Reinforcement Learning - BIGCHAMP900

Training an AI Agent to play Atari Space Invaders.

An agent was trained using a Duelling DQN model, using an established model (IQN) as a Teacher during exploration. The agents where trained using Google Cloud Platforms (GCP) VertexAI and the final model was embedded into a website (currently unavailable) to play in real time while I presented the project to my cohort.

The Agents highest score achieved was 665, see below for a video of our agent playing Space Invaders.

A project by Lorcan Rae, Daniel Hawkins, Alberto Lopez Rueda and Alexander Gribius for Le Wagon Batch #900 in London.

Models

Two model architecture's are used to train agents, Deep Q Networks (DQN) and Dueling Deep Q Networks (Dueling DQN). Q-Learning algoriths are based on state (s), action (a) and reward (r). With the goal to learn how much long term reward it will receive for each state (s), action (a) pair, and act to either maximise or minimise that reward.

Two DQN and Dueling DQN models are leveraged to stabilise the learning process. The main neural network is used to estimate the Q-values for the current state s and action a. The second neural network has the exact same architecture as the main network, but it is used to estimate the Q-values of the next state and action, s' and a' respectively, based on the current state. All learning is done in the main network, the target network is frozen and the weights are transferred from main to target at fixed intervals, usually 10,000 frames.
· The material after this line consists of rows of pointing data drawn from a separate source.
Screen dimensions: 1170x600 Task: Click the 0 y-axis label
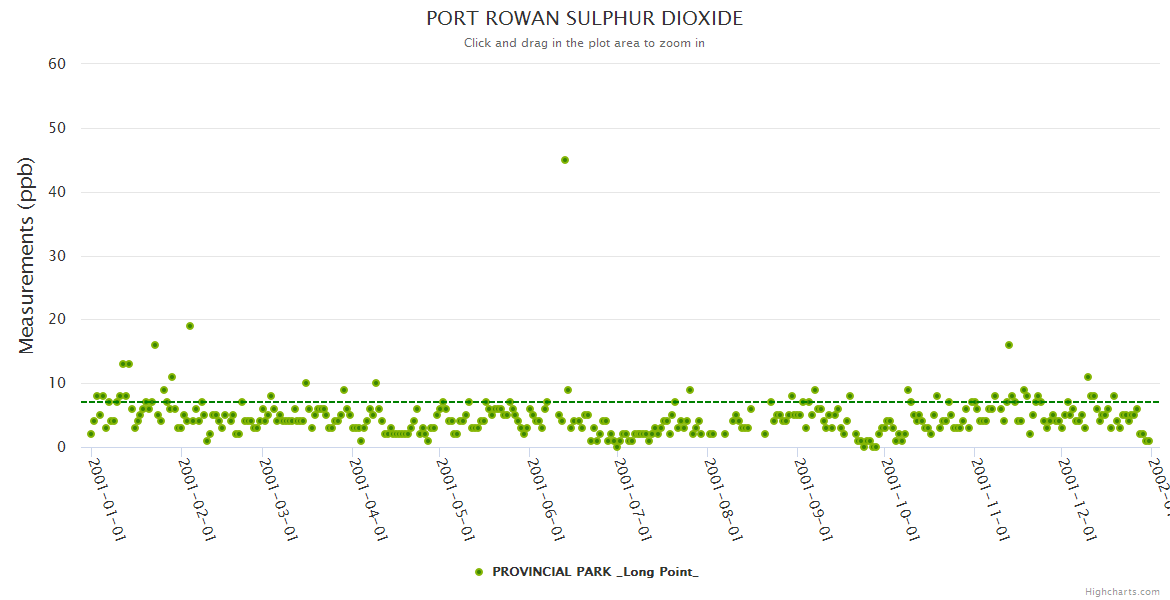[61, 447]
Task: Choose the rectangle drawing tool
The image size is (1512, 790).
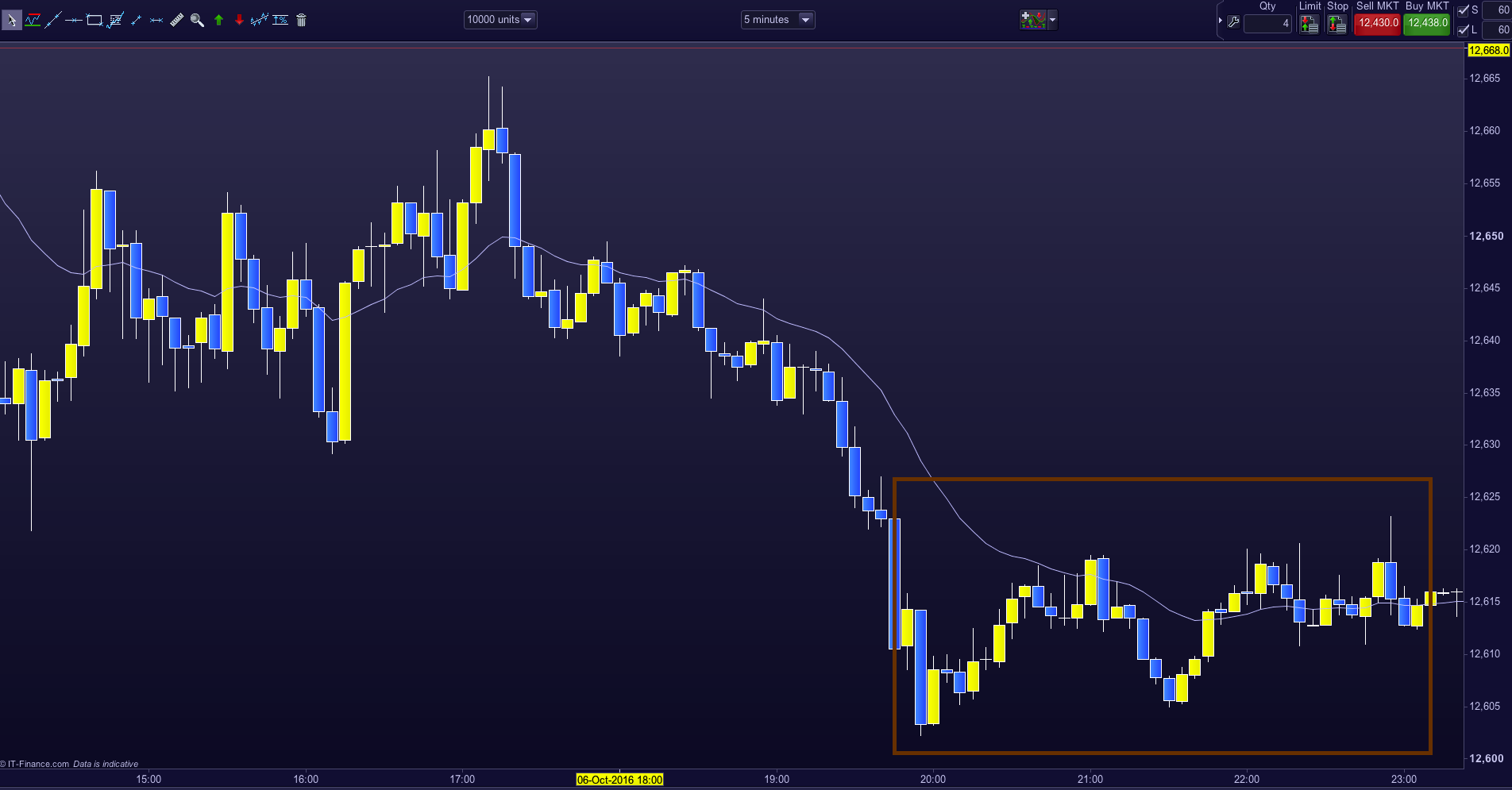Action: (94, 20)
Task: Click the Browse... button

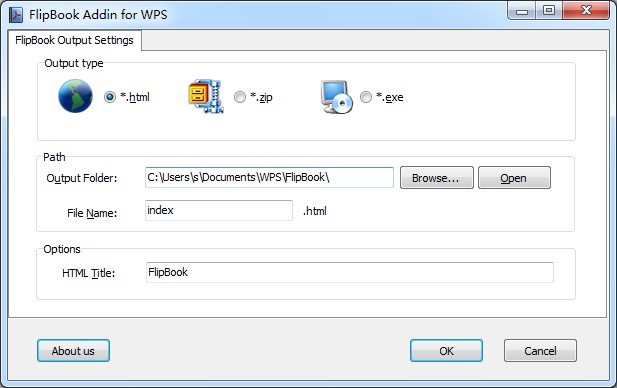Action: (436, 177)
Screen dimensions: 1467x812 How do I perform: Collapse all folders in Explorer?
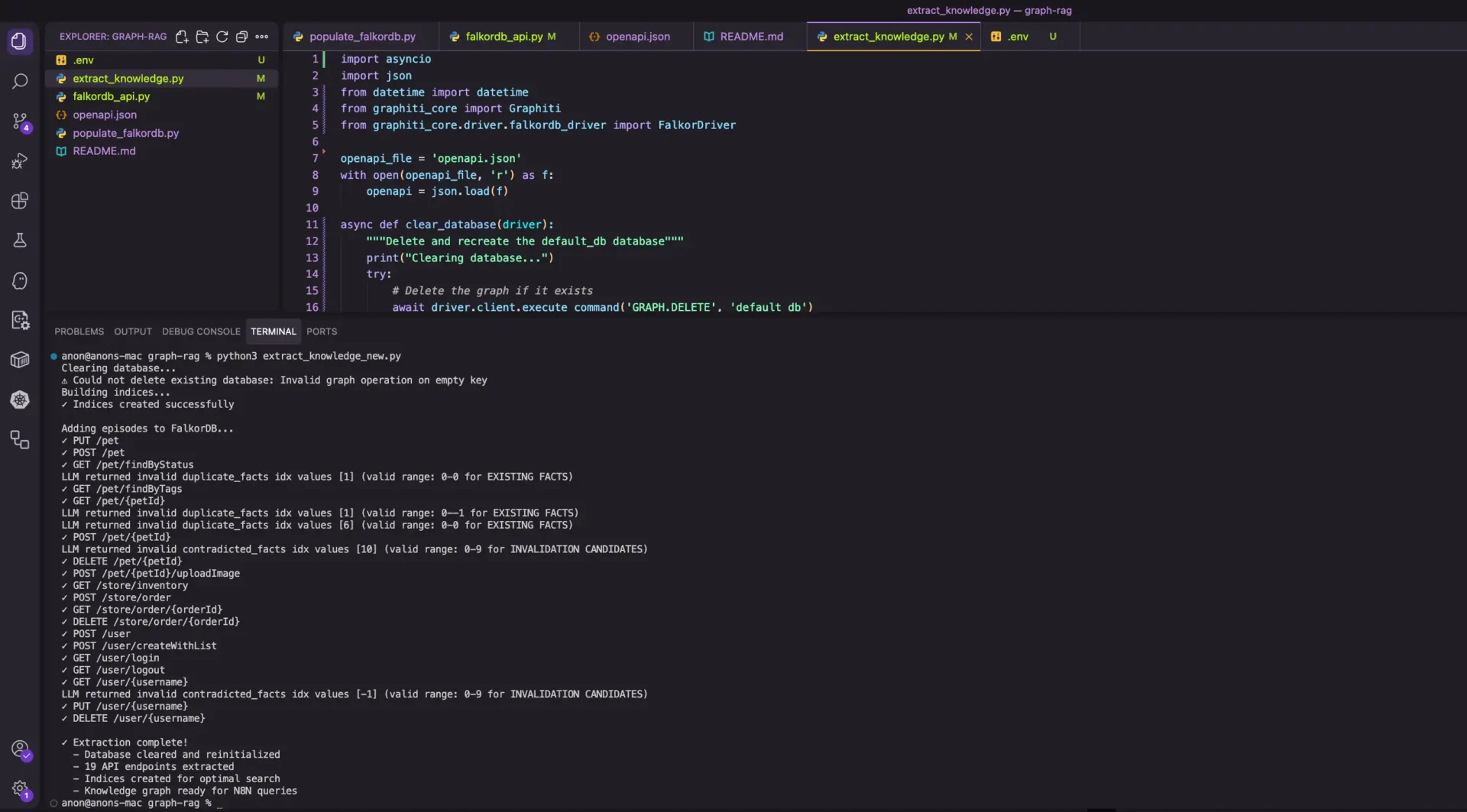(x=242, y=36)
The Dueling DQN model differs in architecture from the DQN model by splitting the output, Q, into two separate parts, the value function V(s) and the advantage function A(s, a). The value function function tells us how much reward we will collect from a given state s, and the advantage function tells us how much better one action is compared to other actions. In splitting the layers out into value and advantage, states containing more importance to long term reward can be weighted more heavily.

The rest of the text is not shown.